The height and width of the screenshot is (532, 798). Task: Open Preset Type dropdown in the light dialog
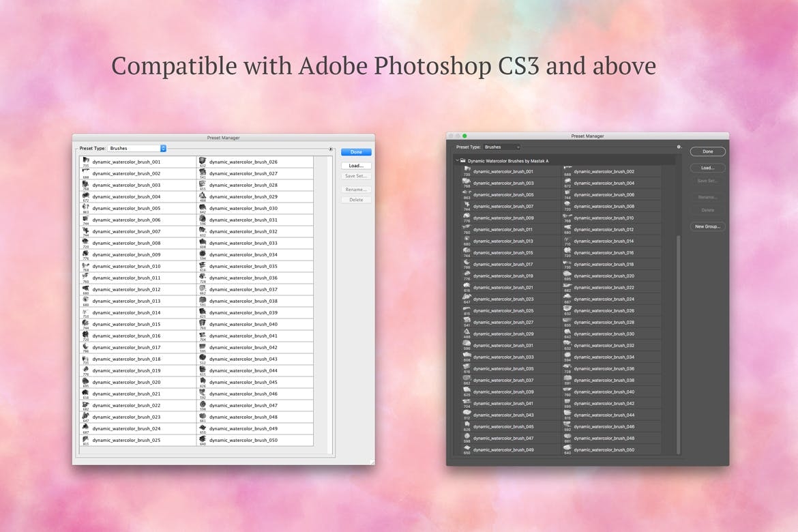pos(137,148)
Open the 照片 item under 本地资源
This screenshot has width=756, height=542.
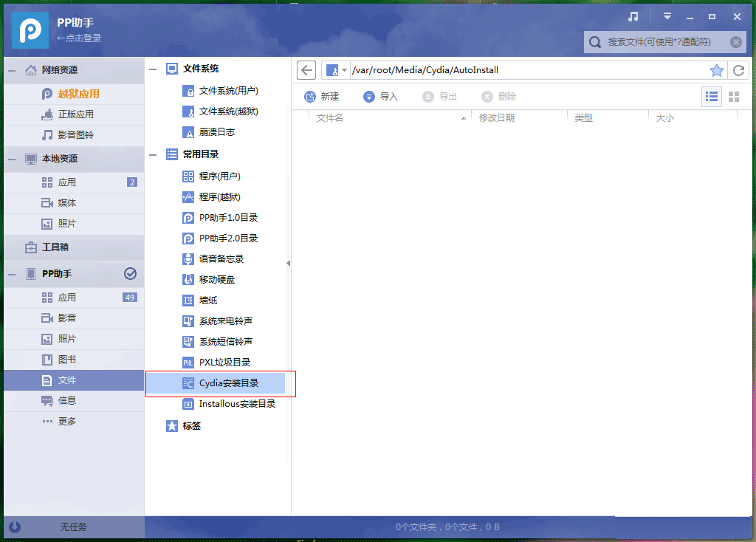[x=74, y=223]
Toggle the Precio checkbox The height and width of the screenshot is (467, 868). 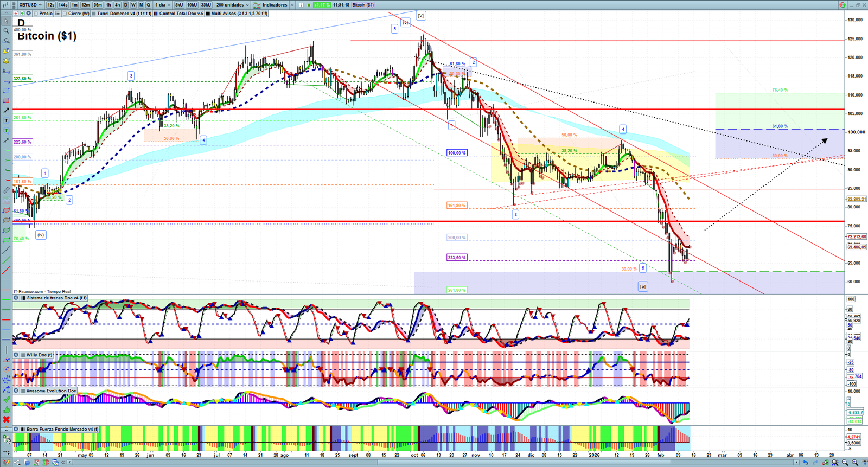[36, 14]
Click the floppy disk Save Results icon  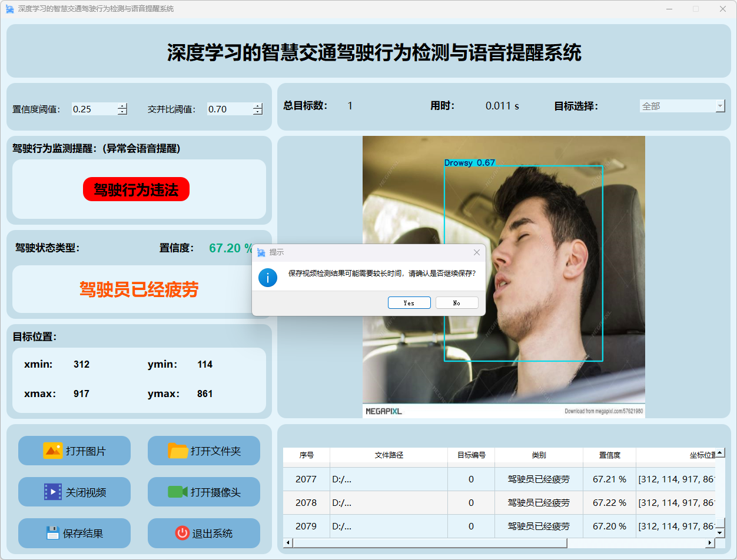coord(53,533)
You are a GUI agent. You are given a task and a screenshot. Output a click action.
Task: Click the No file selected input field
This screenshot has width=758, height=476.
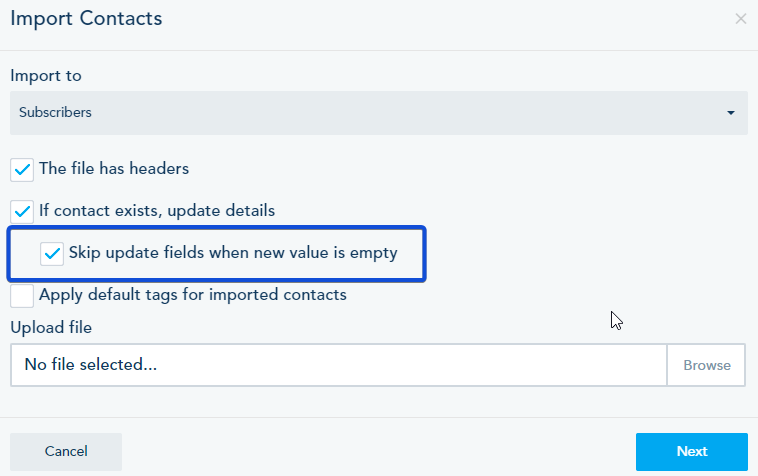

◇ ◇ ◇ ◇ ◇ ◇ ◇

_Problem requirements:_ No picture is to be included when the lines from the one containing "You are a GUI" through the end of the material above are output exactly; nothing else is written.

_Answer to the problem:_
You are a GUI agent. You are given a task and a screenshot. Output a click action.
Task: Click the No file selected input field
This screenshot has width=758, height=476.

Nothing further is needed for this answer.